> **Tâche courte 1**: Réécrivez les lignes des enregistrements à partir de celle qui contient « Task: Switch to the View tab » jusqu'à celle qui contient « will click(303, 46). », incluse. Remplacez « Viewport » par « Display area » et laissez tout le reste tel quel.

Cette thèse en Sciences de l’Information et de la Communication a été co-dirigée par Mme Elizabeth Gardère et Mme Valérie Carayol. Le jury de soutenance était composé de M. Thierry Libaert (Université Catholique de Louvain), M. Vincent Liquète (Université Bordeaux Montaigne), Mme Sylvie Parrini-Alemanno (Conservatoire National des Arts et Métiers de Paris), Céline Pascual Espuny (Université Aix Marseille) et Bertrand Véron (Conseil Départemental de la Gironde).
La thèse part du constat qu’en matière de transition écologique, si les particuliers sont encouragés à réaliser des éco-gestes (réduire ses déchets, favoriser les déplacements doux…), les infrastructures sur lesquelles reposent nos modes de vie sont, elles, toutes issues d’activités professionnelles. Il est alors possible de considérer que les pratiques professionnelles sont structurantes. Or, pour ces dernières, un autre constat s’imposait : celui de l’injonction à l’innovation technologique, présentée comme la réponse aux enjeux écologiques. Les sciences humaines et sociales ont pourtant un rôle important à jouer autour des questions de transition écologique, en s’intéressant notamment aux sens donnés aux nouvelles pratiques. Ici, la réflexion se concentre sur la communication qui permettrait de remettre l’être humain et ses pratiques au coeur des réflexions sur la transition écologique et de contribuer à l’émergence de nouveaux modes de vie.

> **Enregistrements bruts**:
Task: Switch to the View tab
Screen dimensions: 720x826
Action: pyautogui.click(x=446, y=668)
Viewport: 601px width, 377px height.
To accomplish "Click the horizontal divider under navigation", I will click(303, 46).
--
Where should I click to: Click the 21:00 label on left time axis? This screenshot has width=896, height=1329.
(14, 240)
---
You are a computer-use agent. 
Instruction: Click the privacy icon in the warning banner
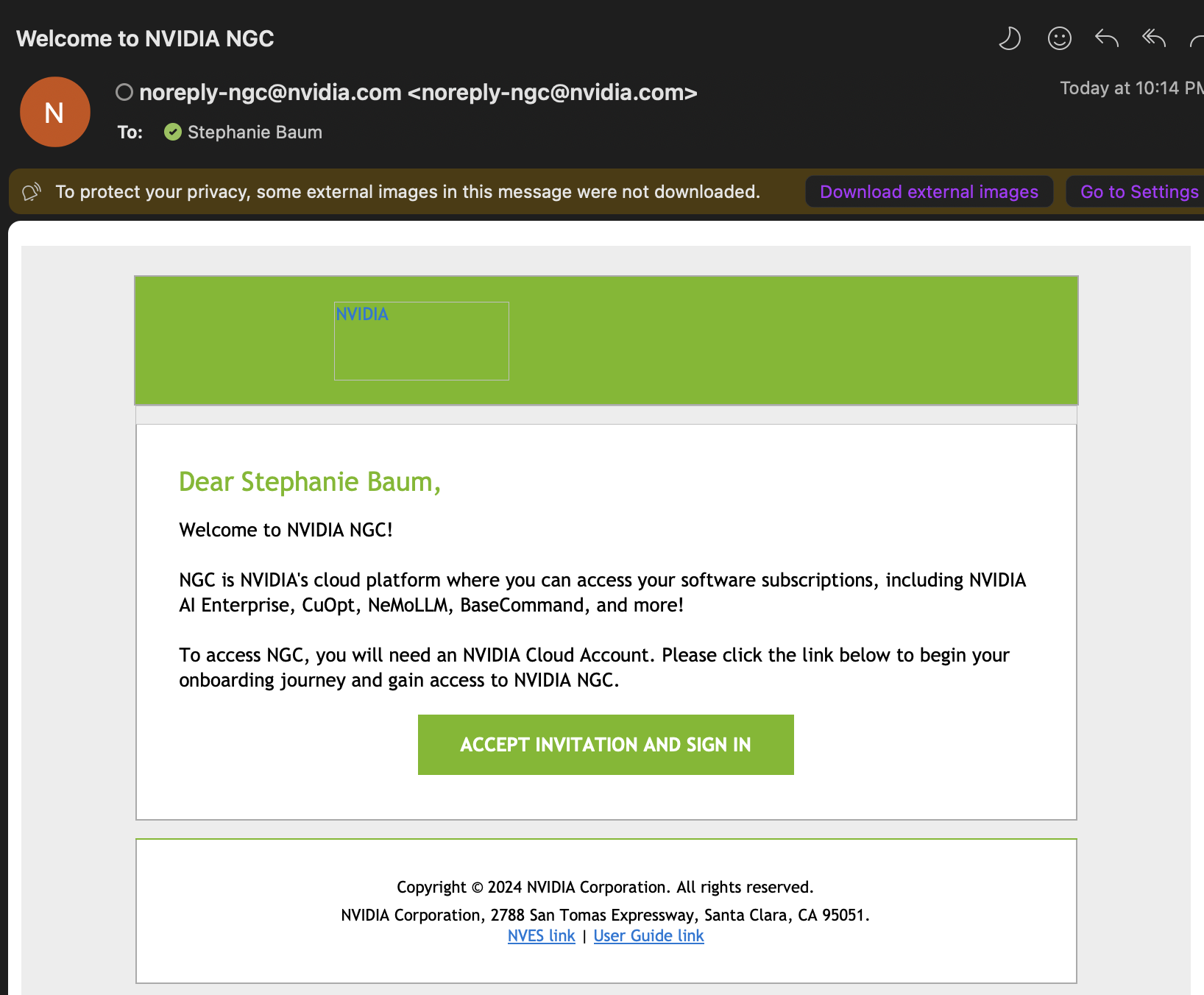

> **Tâche courte 2**: Traduisez en anglais la phrase suivante de l'extrait sur la thèse : « Il est alors possible de considérer que les pratiques professionnelles sont structurantes. »

> **Réponse complète 1**:
Task: Switch to the View tab
Screen dimensions: 720x826
Action: pyautogui.click(x=446, y=668)
Display area: 601px width, 377px height.
To accomplish "Click the horizontal divider under navigation", I will click(303, 46).

> **Réponse complète 2**: It is thus possible to consider professional practices as structuring.